Dopo l’omologazione del concordato, il commissario giudiziale ne sorveglia l’adempimento, secondo le modalità stabilite nella sentenza di omologazione, riferendo al giudice ogni fatto dal quale possa derivare pregiudizio ai creditori. Ogni sei mesi successivi alla presentazione della relazione prima del voto dei creditori, Il commissario giudiziale redige un rapporto riepilogativo redatto in conformità a quanto previsto dall’art. 130, co. 9 CCII, e lo trasmette ai creditori.

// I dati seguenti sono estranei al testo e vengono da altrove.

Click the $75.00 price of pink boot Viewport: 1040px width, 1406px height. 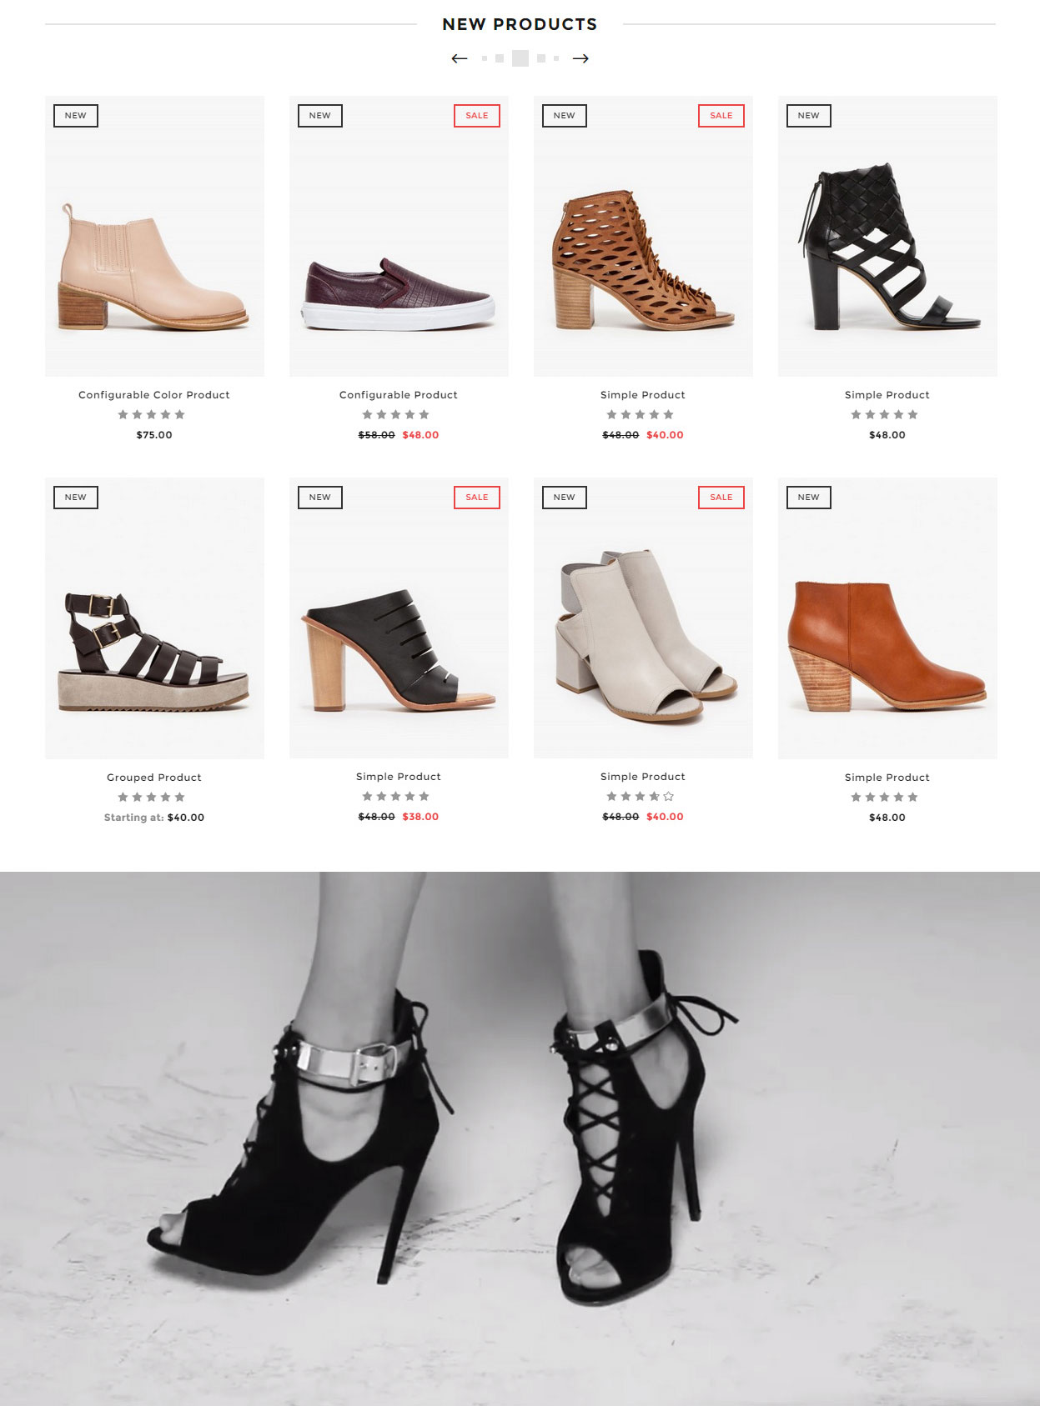[x=154, y=435]
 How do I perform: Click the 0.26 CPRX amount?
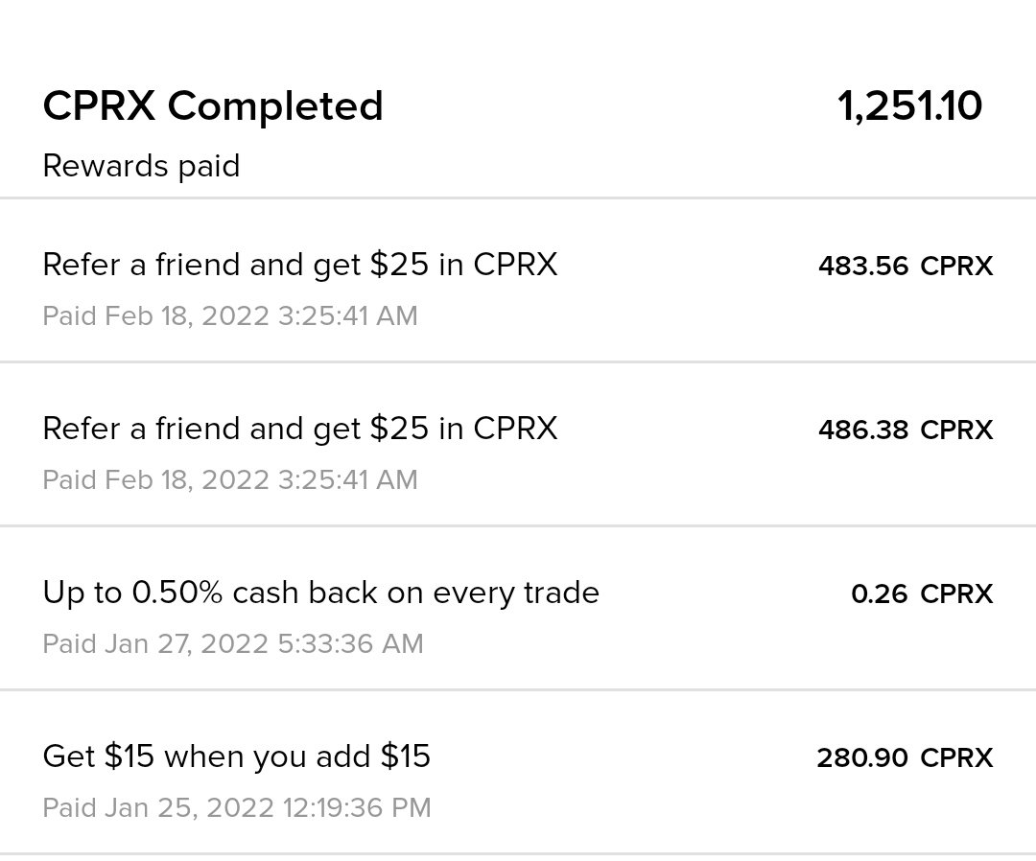pos(922,593)
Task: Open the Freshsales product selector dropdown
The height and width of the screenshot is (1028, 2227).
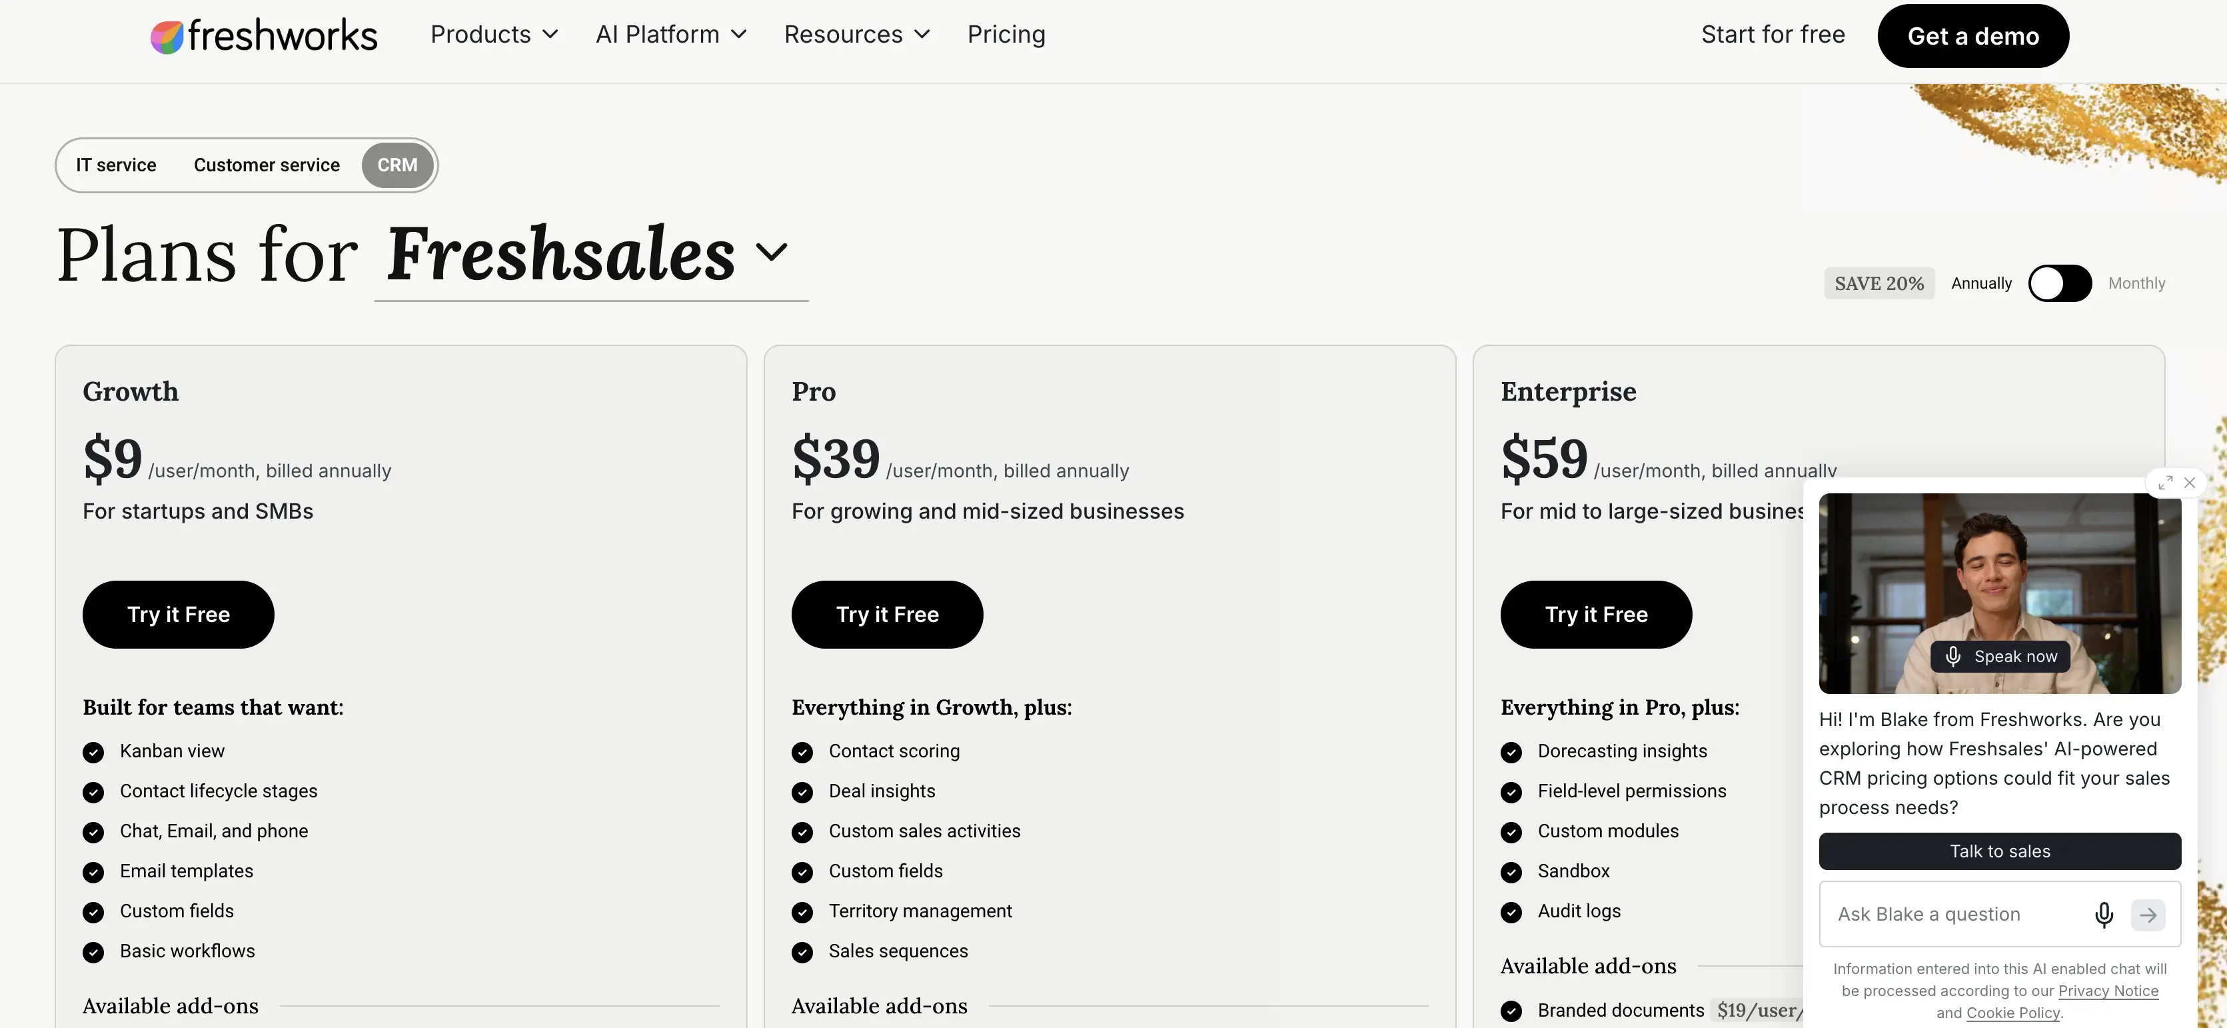Action: coord(591,255)
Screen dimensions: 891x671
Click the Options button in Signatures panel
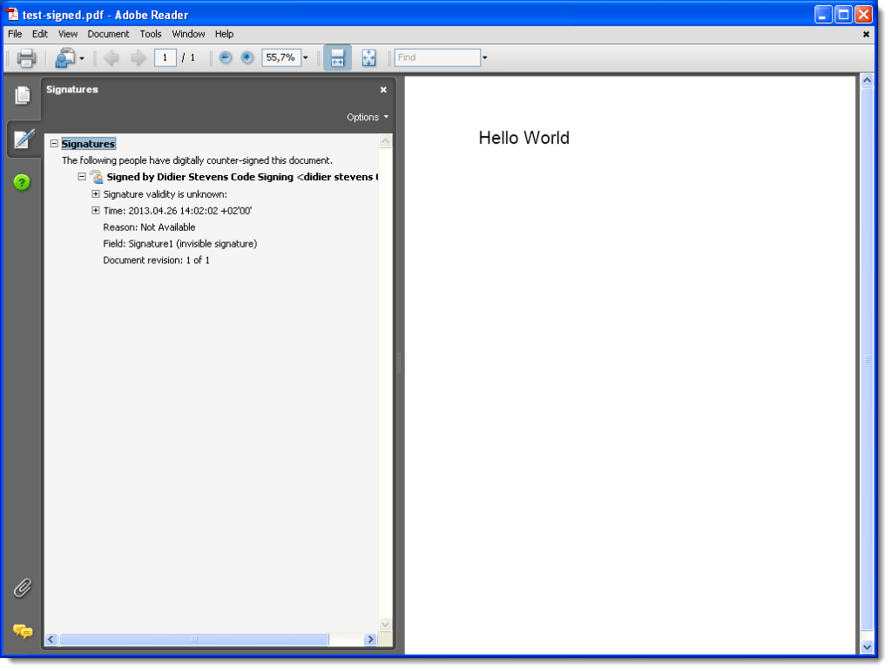click(367, 117)
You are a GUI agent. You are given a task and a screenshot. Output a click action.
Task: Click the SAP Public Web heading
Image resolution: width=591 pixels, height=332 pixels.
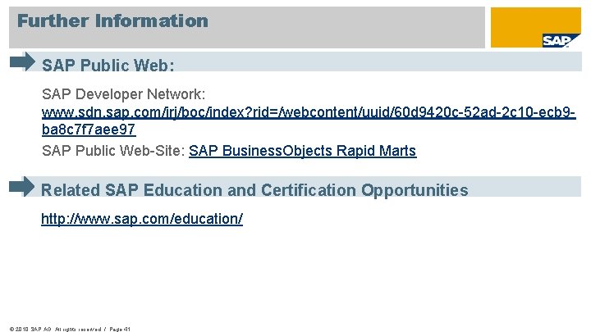pos(108,64)
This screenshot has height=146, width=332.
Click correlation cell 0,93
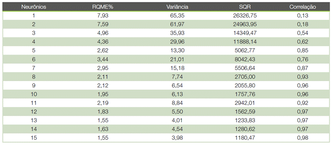(x=303, y=77)
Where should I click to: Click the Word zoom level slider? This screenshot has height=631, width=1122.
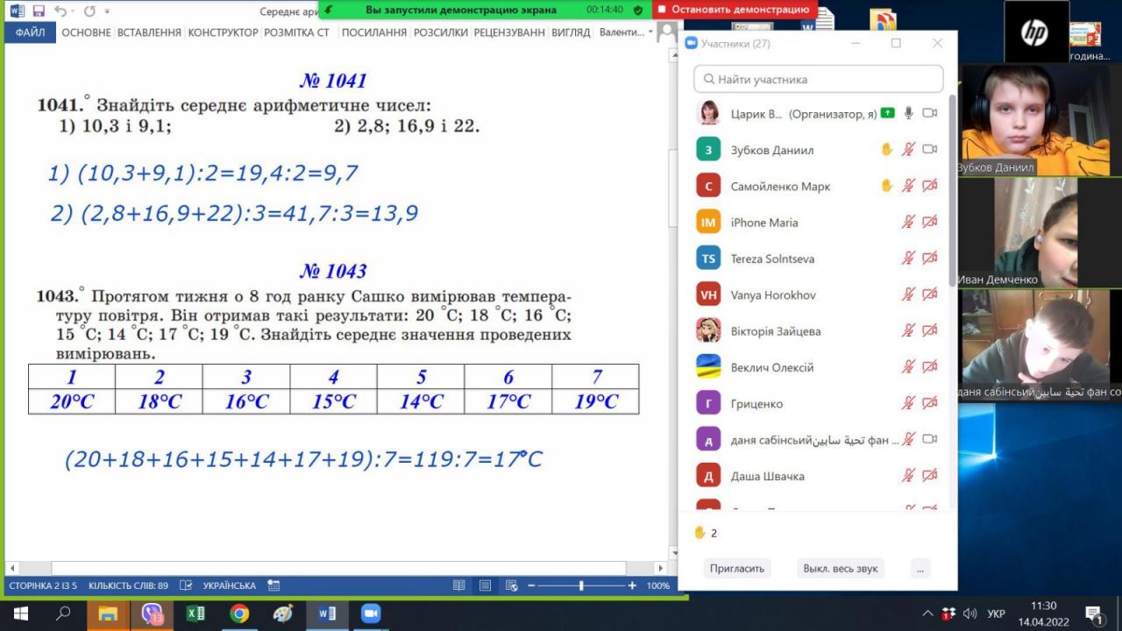[581, 585]
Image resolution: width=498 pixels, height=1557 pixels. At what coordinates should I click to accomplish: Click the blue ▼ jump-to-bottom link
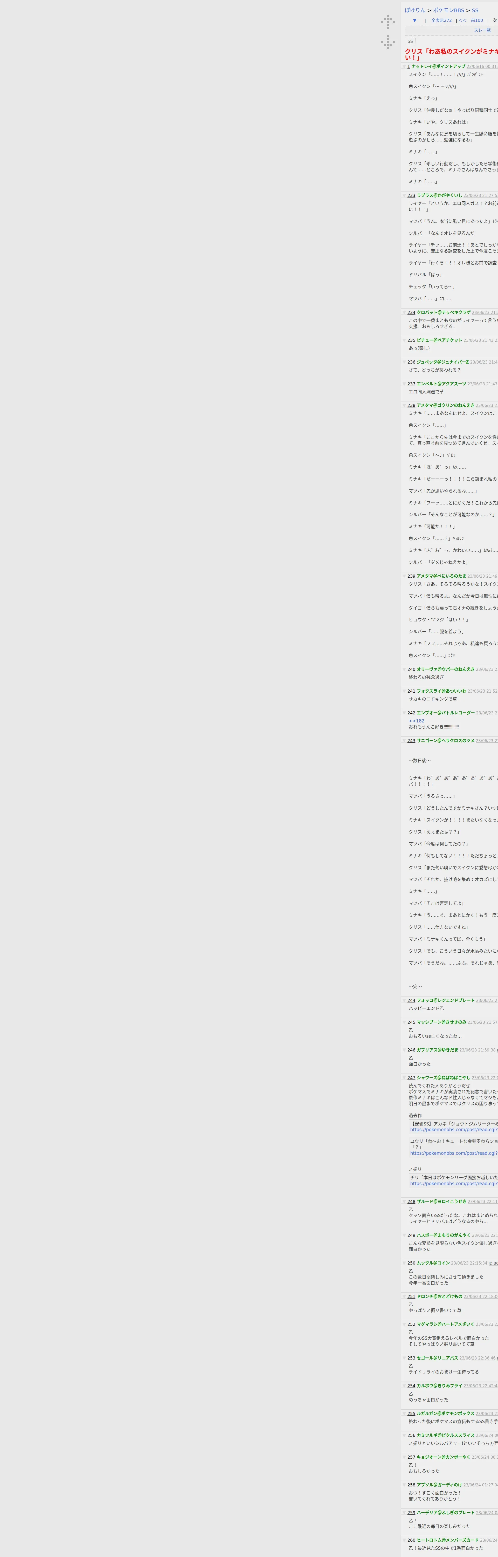[415, 21]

Conclusa l’esecuzione del concordato, il commissario giudiziale deposita un rapporto riepilogativo finale.

Il debitore è tenuto a compiere ogni atto necessario a dare esecuzione alla proposta di concordato anche se presentata da uno o più creditori, qualora sia stata approvata e omologata. Nel caso in cui il commissario giudiziale rilevi che il debitore non sta provvedendo al compimento degli atti necessari a dare esecuzione alla proposta o ne sta ritardando il compimento, deve senza indugio riferirne al tribunale. Il tribunale, sentito il debitore, può attribuire al commissario giudiziale i poteri necessari a provvedere in luogo del debitore al compimento degli atti a questo richiesti.

Il provvedimento di omologazione dello strumento di regolazione della crisi e dell’insolvenza determina la riduzione e l’aumento del capitale e le altre modificazioni statutarie nei termini previsti dal piano, demanda agli amministratori l’adozione di ogni atto necessario a darvi esecuzione e li autorizza a attuare, nei successivi 30 giorni o nel diverso termine previsto dal piano, le ulteriori modificazioni statutarie programmate dal piano. In mancanza il tribunale, su richiesta di qualsiasi interessato e sentiti gli amministratori, può nominare un amministratore giudiziario, attribuendogli i poteri necessari a provvedere in luogo di costoro ai richiamati adempimenti, e disporre la revoca per giusta causa degli amministratori.

In tema di risoluzione del concordato ciascun creditore e il commissario giudiziale, su istanza di uno o più creditori, possono richiedere la risoluzione del concordato per inadempimento. Tuttavia, il concordato non si può risolvere se l’inadempimento ha scarsa importanza. Il ricorso per la risoluzione deve proporsi entro un anno dalla scadenza del termine fissato per l’ultimo adempimento previsto dal concordato.